Business Minister Nick Boles said: “Employers that fail to pay the minimum wage hurt the living standards of the lowest paid and their families. As a one nation government on the side of working people we are determined that everyone who is entitled to the National Minimum Wage receives it.”

A partner at law firm Clyde & Co, James Major comments: "Businesses who require employees to purchase uniform, tools, equipment or other products (even if at a discount) – a common practice in retail and the hospitality businesses in particular – need to be aware that the cost to staff will be considered a deduction for NMW purposes."


SME food producers are waiting two weeks longer for payment than larger competitors

Smaller food and drink producers are waiting more than two weeks longer than their larger competitors to receive payment from their customers, according to research by the Asset Based Finance Association (ABFA).

Food producers with a turnover below £10m are waiting an average of 48 days to receive payment whereas largest businesses (with turnover in excess of £500m) see their invoices to customers paid within 33 days.

ABFA Chief Executive Jeff Longhurst explains: “Payment delays are a deep-seated problem for SMEs in the food and drink sector and it is clear that despite the best efforts of the Government, they’re still suffering more than their larger rivals. With competition intensifying in the supermarket sector thanks to the expansion of the German discounters, perhaps that’s no surprise.”


Research highlights the value of mentoring

New research from law firm Bircham Dyson Bell has revealed that 48% of businesses have been helped by having a mentor.

Nearly a third of respondents (33%) said that they used a mentor when they were starting out, almost a quarter (21%) had used a mentor to assist with marketing and just under 20% to facilitate introductions.

Head of the Entrepreneurs Team at Bircham Dyson Bell Hollie Gallagher comments: “These survey results demonstrate that a mentor’s contribution is of huge value to businesses from those thriving to those just starting out. Mentors are being utilised in a range of ways and the advice they provide – using first-hand experience – is a huge help for businesses, particularly at important junctures such as setting up or raising finance.”

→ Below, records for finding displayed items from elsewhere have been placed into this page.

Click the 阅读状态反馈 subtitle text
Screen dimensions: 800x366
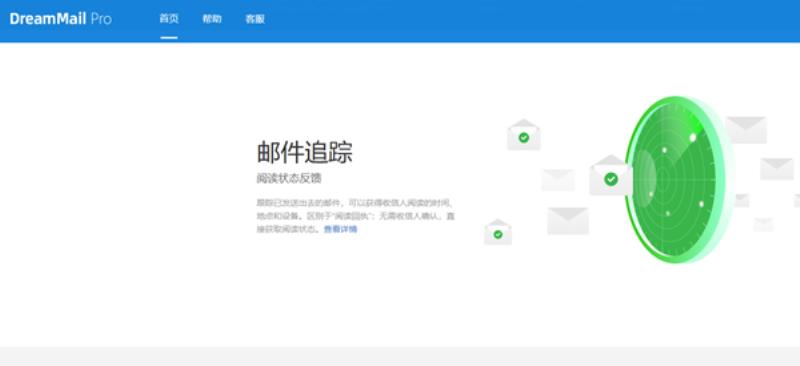click(x=289, y=179)

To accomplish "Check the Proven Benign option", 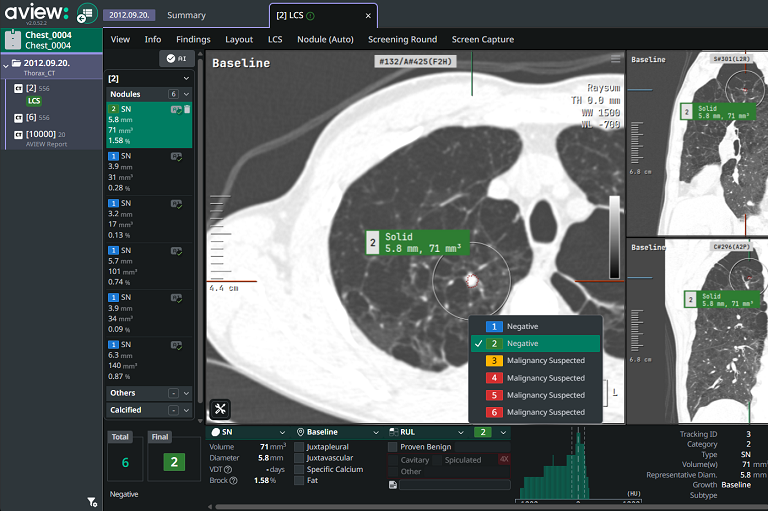I will [394, 447].
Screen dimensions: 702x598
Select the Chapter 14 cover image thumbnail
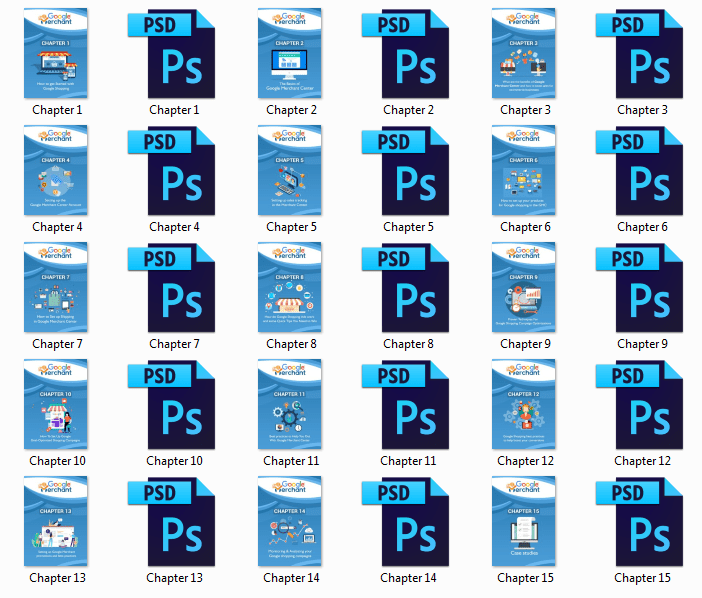pyautogui.click(x=289, y=520)
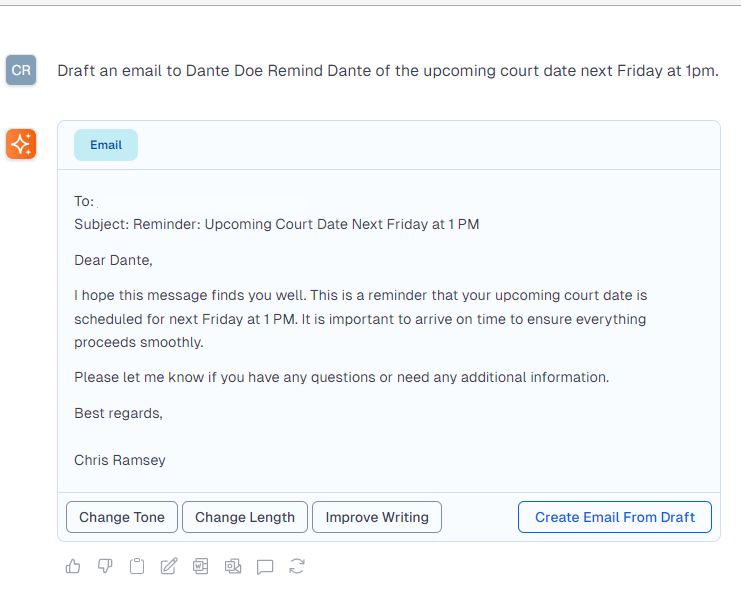Click the Chris Ramsey signature line
The image size is (741, 606).
[x=120, y=460]
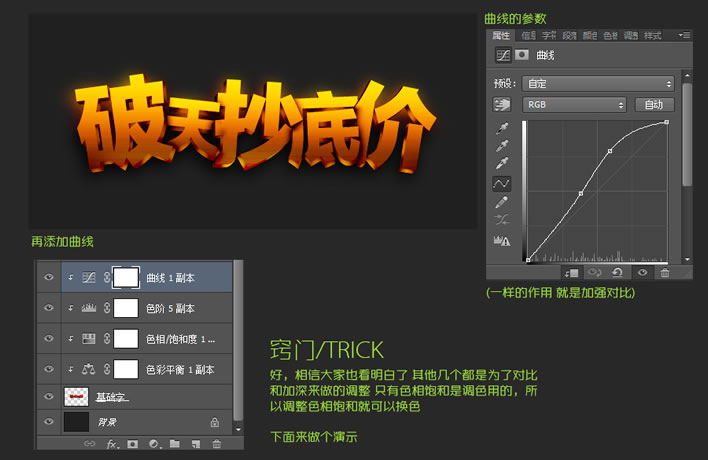Click the clip to layer icon
Screen dimensions: 708x460
coord(572,273)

Money concerns are among the main obstacles to starting a business

A survey of the UK’s aspiring entrepreneurs by Intouch Accounting has revealed that the financial aspects of self-employment are causing Brits to think twice about setting up their own company.

Some 47% of participants considered the lack of stable income the ultimate obstacle to starting their own business and more than 25% of those surveyed were daunted by the prospect of securing funding for their start-up, in spite of the range of government schemes in place to help fledgling businesses find their feet. A significant 17% of respondents were put off by the idea of managing their own business finances.

One resounding outcome of the survey revolved around the revelation that more than half of under-35s would like to run their own business, suggesting that entrepreneurial spirit is strong among generation Y.


New service for employees struggling to care for ill relatives

Employers are being encouraged to sign up to a new service offering bespoke information and support for employees who care for people with degenerative conditions. The service, HERE, is a dedicated helpline and website set up by charity Guideposts and employee benefits provider PES for people living with conditions such as dementia, their carers and the professionals who look after them.

It is estimated one in seven employees in any workforce will be caring for someone who is ill, frail or has a disability. This could rise to as many as one in three by 2020. All this can have a dramatic impact on business; the cost of an unsupported working carer can be as high £10,000 for an employer in lost time and lost productivity.

Director of PES Ian Rummels said: “We’re thrilled to be launching HERE as part of our comprehensive employee benefits package. We provide these packages to smaller and medium-sized employers throughout the UK and our challenge has always been to balance a set of employee benefits that will be attractive to employees with affordability to businesses.”